Recently I read Revaluation and then New Bearings by F. R. Leavis. Throughout I found myself underlining sentences or paragraphs that struck me—virtually, at any rate (I am averse to marking up books). The former focuses on English poetry from, say, Milton, Dryden, Pope on through Wordsworth, Shelley, Keats as they had become "revalued" in relation to each other and in relation to tradition particularly in the wake of Eliot's criticism. The latter focuses on three poets primarily, Eliot, Pound, and then Hopkins (whose impact had belatedly begun to be felt), through which to identify the age; and Leavis almost as much as predicted, in their wake, a grand flourishing.

​Two decades later, his addendum "Retrospect 1950" reveals Leavis's disappointment that his forecast failed, and what happened instead. He tells how the poetry world arrived to its present dynamic, bolstered by the death of criticism and coterie-ization of poetry into the university, a transition epitomized by one renowned figure:
​
“Auden[‘s]... career is worth pondering because it is the representative career of the nineteen-thirties.... He entered the literary world with a reputation made at the university....[T]he Auden who conquered the literary world with such ease was the undergraduate intellectual. The undergraduate coterie has always had its part in the formation of talent; but the coterie in the ancient seats of learning has tended, in other days, to bring its members into touch with adult standards. That which formed Auden seems to have been able to remain utterly unaware of them.... His admirers spoke of him having superseded T.S. Eliot.

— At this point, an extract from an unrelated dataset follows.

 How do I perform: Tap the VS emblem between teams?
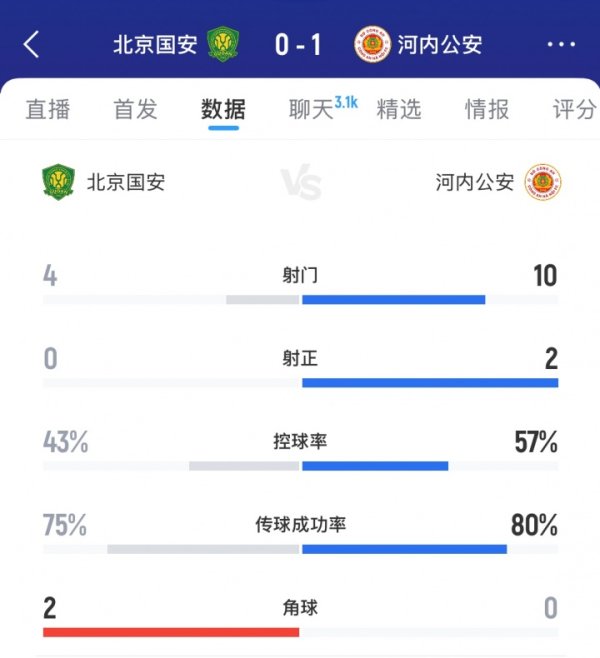(x=300, y=183)
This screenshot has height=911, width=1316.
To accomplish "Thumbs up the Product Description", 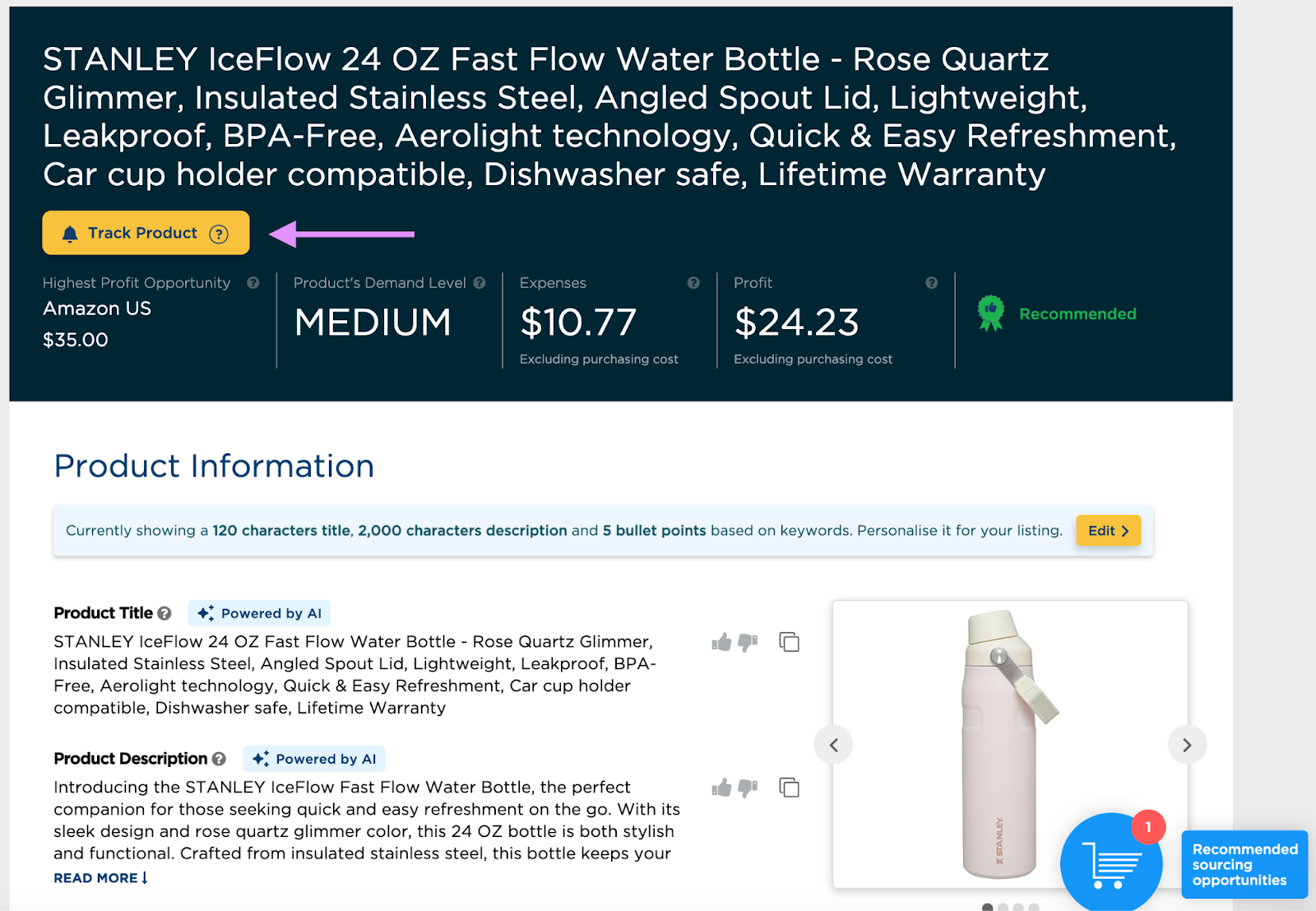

“It was ridiculous; but not, for that, the less disastrous. Greater gifts than Auden’s might have lost, in such a success, their chance of coming to anything. His misfortune, in fact, brings vividly before us the conditions that, in our time, work against the maturation and development of young talent. They may be seen, simply, as the failure of the function of criticism, though tat, of course, is only one aspect of a very large and complex fact. This may be seen, again, as the disintegration of the educated reading public. It is only in such a public that critical standards have their effective existence. Where there _is_ one, the critic, even when advancing judgements that challenge the most generally accepted valuations, may hope, if he expresses his judgements cogently and aims them with sufficient address at the critical conscience, to get the weight of corroborative response with him, and so to tell. But where no such public exists to be appealed to, the critic’s unpopular judgements’s, even if he can get them printed, remain mere arbitrary assertions and offensive attitudes.

“These are truisms, but they are truisms that, for one engaged in such a retrospect as the present, have a lively relevance. And here are two others: a coterie naturally protects itself and its members, as far as it can, from the severities of criticism: where the whole literary world, so far as current critical expression is concerned, falls virtually under the control of something in the nature of a coterie, then the conditions for the development of creative talent are very bad indeed.”

“It is not in terms of the triumph of any coterie that one would describe the essence of the situation today. The lapsed function [of criticism] has slipped out of memory, and the literary world that makes the reputations gleaned by dons, dons’ wives, university-educated school teachers, and the educated classes in general, from the review pages of the Sunday papers can follow its natural promptings without embarrassment. It is natural, and not necessarily unamiable, to like kudos, and to see the point of pleasing a friend. The lengths to which the process of turning the social values into the distinctions and glories of contemporary literature can be carried (the context, I think, makes the force of ‘social’ plain) has been strikingly demonstrated in the recent elevation of a whole family to the status of living classics.

“It is significant that New York should have added its homage so readily and so unanimously. The system is, in fact, international. At home, it makes the ancient universities, or the relevant elements in them, a part of the literary world.”